Ah, before we go to far implementing this, I think we should familiarize ourselves with the way that IronPython does types and generic types: http://ironpython.net/documentation/dotnet/dotnet.html

einaregilsson commented 13 years ago

Hi, first time caller, long time listener :)

Why not use the late bound syntax everywhere so the syntax of Javascript doesn't have to be changed, but make the "use clr-early" statement change the behaviour so that built-in .NET types can't be redefined?

Example:

var collections = require("clr:System.Collections.Generic");
var lst = new collections.List([system.String], [])
collections.List = 5; //<--Error, you can't redefine List

Actually, this would just require that the Type objects are readonly properties on the imported namespace object.

Another possibility:

var collections = require("clr:System.Collections.Generic");
collections = 5; <--Error, you can't reassign a namespace variable (perhaps use the const keyword? Don't know the support in other js engines)

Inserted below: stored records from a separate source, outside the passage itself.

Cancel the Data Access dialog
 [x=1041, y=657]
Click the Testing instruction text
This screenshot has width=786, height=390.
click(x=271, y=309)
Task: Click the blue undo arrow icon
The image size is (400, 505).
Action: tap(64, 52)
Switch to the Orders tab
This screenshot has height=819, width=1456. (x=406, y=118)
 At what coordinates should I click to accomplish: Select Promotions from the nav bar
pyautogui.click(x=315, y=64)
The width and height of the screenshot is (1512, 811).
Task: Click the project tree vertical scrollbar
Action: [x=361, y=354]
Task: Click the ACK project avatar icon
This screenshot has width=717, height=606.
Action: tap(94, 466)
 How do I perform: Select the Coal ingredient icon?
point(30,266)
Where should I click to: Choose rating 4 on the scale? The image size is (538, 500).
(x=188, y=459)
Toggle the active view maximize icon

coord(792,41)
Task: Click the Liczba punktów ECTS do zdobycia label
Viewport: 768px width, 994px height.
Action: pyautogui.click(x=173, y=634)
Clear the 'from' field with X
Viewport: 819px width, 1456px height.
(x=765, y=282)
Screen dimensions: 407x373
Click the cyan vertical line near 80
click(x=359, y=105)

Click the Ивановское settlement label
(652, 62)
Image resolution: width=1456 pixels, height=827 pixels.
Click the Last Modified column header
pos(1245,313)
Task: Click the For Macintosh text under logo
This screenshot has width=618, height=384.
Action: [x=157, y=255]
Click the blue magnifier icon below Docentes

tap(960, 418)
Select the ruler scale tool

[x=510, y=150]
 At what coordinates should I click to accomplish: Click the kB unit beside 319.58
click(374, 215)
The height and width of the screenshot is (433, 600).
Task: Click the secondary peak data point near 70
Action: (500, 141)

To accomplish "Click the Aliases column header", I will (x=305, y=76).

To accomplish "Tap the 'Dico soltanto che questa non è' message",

Or there are other possibilites, but basically the idea is to use the same syntax but make the "use clr-early" switch control whether certain operations are illegal. So in "use clr-early" mode you would know that if you have var collection = require("clr:...") you know that it will never change and you can early bind to it.

The benefits as I see them:

  1. The standard Javascript syntax doesn't change
  2. You can write one script and then decide which mode to use. So if you've written a long script, and decide to use clr-early you don't have to go and change all your "new" statements, just add the switch.
treenewlyn commented 13 years ago

why not both support?

asbjornu commented 13 years ago

Instead of implementing import before it's specified how the keyword is going to work in ECMA-262, I'd suggest that using a known and proven way to do import in JavaScript is the way to go. Node.js' require() function is predictable, known and not a part of ECMA-262, so its behavior won't change with new editions of the specification.

If we implement require() now, it will continue to work like it's implemented for the foreseeable future, but if we go with import, we might need to change the behavior down the line when it's defined in ES6 or whatever. I don't quite understand why handling require('System') would need to be deferred until runtime.

The implementation will of course be more complicated by having to investigate what's being required, but as long as the string passed to the function is a constant, this can be done in the compiler, no?

crpietschmann commented 13 years ago

I encourage you guys to look at the CommonJS specifications before implementing either "require" or "import" methods.

http://wiki.commonjs.org/wiki/Modules/1.1

I like how they've outlined the "require" method functionality to eliminate scripts injecting into the Global namespace if you don't want them to. Allowing any script file to modify the Global namespace can be dangerous, unless you are fully aware of how it's being modified and that none of the scripts will interfere with eachother.

I believe this is the specification that Note.js implements.